= TASKS TO COMPLETE =
1. Please copy, in the passage on poisoning ravens, everything from "Poisoned eggs were" down to "killed in 2023.".
2. According to the passage on poisoning ravens, how many poisoned eggs did Wildlife Services workers distribute in 2023?
3. Write the next part of the passage on poisoning ravens, picking up after its final sentence.

= TEXT PROVIDED =

According to the Fish and Wildlife Service’s March 2021 decision allowing ODFW to kill ravens, “the risk of exposure to non-target birds is low because bait sites will be monitored. Any incidental take of corvids (or other scavengers) are likely to be very few or non-existent and there not have any significant effect on local populations.”
In 2023, Wildlife Services workers targeted 18 nests where there was documented evidence, in the form of sage grouse egg remnants, that ravens from that nest had eaten sage grouse eggs, Ratliff said.
Poisoned eggs were also set near raven nests within two miles of a sage grouse “lek” — the areas where birds gather each spring during the breeding season.
Before setting out poisoned eggs, workers placed untainted chicken eggs near the nests along with remote cameras, Ratliff said. If ravens took the eggs, Wildlife Service employees returned to place poisoned eggs.
If birds other than ravens took the eggs, then workers didn’t put out poisoned eggs to avoid killing species other than ravens, Ratliff said.
Wildlife Services workers distributed 490 poisoned eggs in 2023.
Ratliff said studies of the poisoned egg technique showed that, on average, one raven was killed for every 10 eggs. Based on that ratio, ODFW estimated that 49 ravens were killed in 2023.
(The permit allowed the agency to kill up to 400 ravens.)
Ratliff said employees did find three raven carcasses near nests. The dead birds were destroyed to prevent scavengers from eating them and potentially being poisoned.
Last year’s project also showed that ravens in some cases cache eggs rather than eating them immediately, Ratliff said.

[Records excerpted from a collection]
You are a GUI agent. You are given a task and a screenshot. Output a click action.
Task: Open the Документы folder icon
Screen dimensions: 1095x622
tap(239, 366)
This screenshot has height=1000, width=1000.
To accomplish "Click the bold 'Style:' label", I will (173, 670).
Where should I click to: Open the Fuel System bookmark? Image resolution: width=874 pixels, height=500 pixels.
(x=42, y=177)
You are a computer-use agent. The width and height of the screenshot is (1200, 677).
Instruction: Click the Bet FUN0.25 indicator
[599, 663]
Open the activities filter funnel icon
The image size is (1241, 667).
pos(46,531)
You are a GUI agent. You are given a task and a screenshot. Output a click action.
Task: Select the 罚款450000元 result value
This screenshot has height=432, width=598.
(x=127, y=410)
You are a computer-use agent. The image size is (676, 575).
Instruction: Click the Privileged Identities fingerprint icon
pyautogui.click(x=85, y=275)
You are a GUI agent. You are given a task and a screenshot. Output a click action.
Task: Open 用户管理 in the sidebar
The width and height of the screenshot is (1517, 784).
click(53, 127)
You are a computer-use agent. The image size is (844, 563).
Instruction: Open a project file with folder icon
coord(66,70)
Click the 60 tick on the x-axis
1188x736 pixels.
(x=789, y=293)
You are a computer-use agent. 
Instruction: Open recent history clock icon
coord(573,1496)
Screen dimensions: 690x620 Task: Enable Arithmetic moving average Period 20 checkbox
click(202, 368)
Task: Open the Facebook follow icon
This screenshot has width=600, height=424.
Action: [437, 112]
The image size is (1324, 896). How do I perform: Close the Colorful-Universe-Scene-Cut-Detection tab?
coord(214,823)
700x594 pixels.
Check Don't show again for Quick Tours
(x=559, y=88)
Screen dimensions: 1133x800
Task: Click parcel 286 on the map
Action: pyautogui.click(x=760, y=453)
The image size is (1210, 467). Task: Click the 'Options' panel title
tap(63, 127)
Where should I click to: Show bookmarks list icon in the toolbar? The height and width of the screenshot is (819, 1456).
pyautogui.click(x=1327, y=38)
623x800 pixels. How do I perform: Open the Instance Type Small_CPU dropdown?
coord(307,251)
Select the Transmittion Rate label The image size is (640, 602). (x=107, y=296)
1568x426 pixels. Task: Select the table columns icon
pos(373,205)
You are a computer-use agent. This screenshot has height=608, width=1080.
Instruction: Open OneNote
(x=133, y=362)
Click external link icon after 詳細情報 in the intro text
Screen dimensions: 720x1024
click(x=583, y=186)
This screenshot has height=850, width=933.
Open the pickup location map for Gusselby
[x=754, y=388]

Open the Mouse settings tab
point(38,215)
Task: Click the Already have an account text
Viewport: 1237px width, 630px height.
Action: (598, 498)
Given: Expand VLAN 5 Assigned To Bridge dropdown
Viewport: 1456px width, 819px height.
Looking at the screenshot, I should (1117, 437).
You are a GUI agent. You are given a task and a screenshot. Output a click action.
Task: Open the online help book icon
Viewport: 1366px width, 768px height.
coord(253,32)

= EXPECTED OUTPUTS =
1.
Poisoned eggs were also set near raven nests within two miles of a sage grouse “lek” — the areas where birds gather each spring during the breeding season.
Before setting out poisoned eggs, workers placed untainted chicken eggs near the nests along with remote cameras, Ratliff said. If ravens took the eggs, Wildlife Service employees returned to place poisoned eggs.
If birds other than ravens took the eggs, then workers didn’t put out poisoned eggs to avoid killing species other than ravens, Ratliff said.
Wildlife Services workers distributed 490 poisoned eggs in 2023.
Ratliff said studies of the poisoned egg technique showed that, on average, one raven was killed for every 10 eggs. Based on that ratio, ODFW estimated that 49 ravens were killed in 2023.

2. 490 poisoned eggs.

3.
Because the poison dissipates within a few days to nonlethal levels, those cached eggs won’t kill ravens, he said.
The permit allows ODFW in the final year to continue distributing poisoned eggs, but it also authorizes workers to shoot ravens.
Wildlife Services employees set out more than three times as many eggs — 1,379.
Based on the 1 to 10 ratio, Ratliff estimates that the poisoned eggs killed 137 ravens.
Workers also shot 22 ravens, bringing the estimated total to 159 ravens killed.
Ratliff said workers used multiple tactics to try to avoid poisoning birds other than ravens, particularly other corvids such as magpies.
For instance, employees set out untainted eggs near raven nests and sage grouse leks and then returned to see if the eggs had been pecked by birds.
Ratliff said ravens are capable of picking up eggs and flying away with them, but magpies are not. If workers found peck marks on eggs, that suggested that magpies or other birds had been there, and no poisoned eggs were distributed in that area, Ratliff said.
Workers also avoided placing poisoned eggs in draws, where magpies tend to congregate, he said.
Ratliff said it’s not clear how effective the four-year campaign has been.
Biologists from ODFW and Oregon State University are studying results from the project but they have not published any conclusions about whether killing ravens and destroying their nests is helping sage grouse populations rebound in Baker County.
There is anecdotal evidence that the effort has benefited sage grouse, Ratliff said.
Workers counted five fewer raven nests than in 2023, he said.
“We are seeing fewer ravens than a few years ago, which makes sense,” he said.
However, Ratliff said the only long-term solution is to keep raven densities from exceeding the threshold that research shows is especially dangerous for sage grouse.
He said ravens, left to their own devices, almost certainly would start to grow in numbers.
“Ravens can rebound quickly,” he said. “They’re prolific, and they can live just about anywhere.”
Ratliff said ODFW officials haven’t decided which measures they might take to try to limit raven densities in the future.
Officials are considering another method to try to bolster Baker County’s sage grouse population, he said — capturing birds in the southeast corner of the state and releasing them in Baker County over several years.
ODFW has never tried that tactic, but “we’re willing to give it a shot,” he said.
Sage grouse have done well this year in much of the state, although that trend didn’t include Baker County, Ratliff said.